Google was provided information that Chrome extensions by InterActiveCorp (IAC) were misleading customers, but did not act strongly on that information due to antitrust concerns, the Wall Street Journal reported. IAC owns the search engines Ask.com and MyWay, which at least one extension would set as the default on users’ browsers (which was likely one of the antitrust elements that Google was cautious about moving strongly against). IAC also operates other large sites like Investopedia.
According to the WSJ report, Google has still not decided whether to impose penalties on IAC, which pays the search giant millions of dollars to feature its extensions on the Chrome Web Store. The Alphabet-owned company’s Trust and Safety team reportedly recommended that the errant extensions be taken off the Chrome Web Store immediately, a recommendation that Google has reportedly only partially followed. The Trust and Safety team reportedly accused IAC extensions of making users see more ads and relying on them unwittingly installing its extensions.
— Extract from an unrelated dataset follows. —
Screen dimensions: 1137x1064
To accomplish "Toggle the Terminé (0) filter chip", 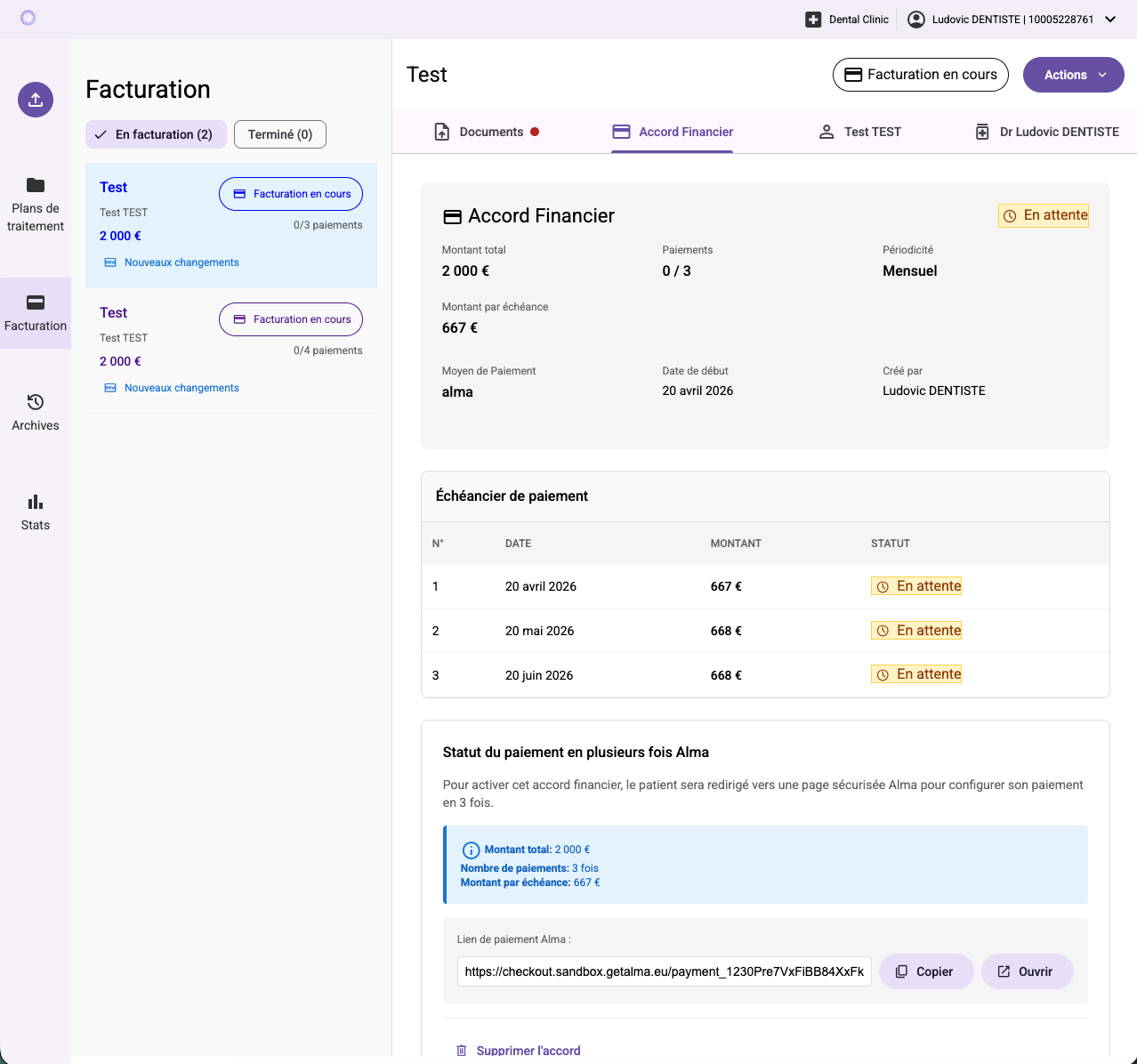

IAC was at one point reportedly Google’s largest advertiser, and to this day spends millions of dollars on search ads for its websites, and earns in the scale of millions as well. The matter is delicate for Google for yet another reason: it is currently defending itself from what is possibly its most significant legal challenge yet, with the US Department of Justice suing the company over its dominance in the online search market. IAC, which a Google audit reportedly said misled users into getting extensions that falsely said they would help them vote, among other things, accused the search company of “seeking to quash” its browser-related business in a statement to the Journal.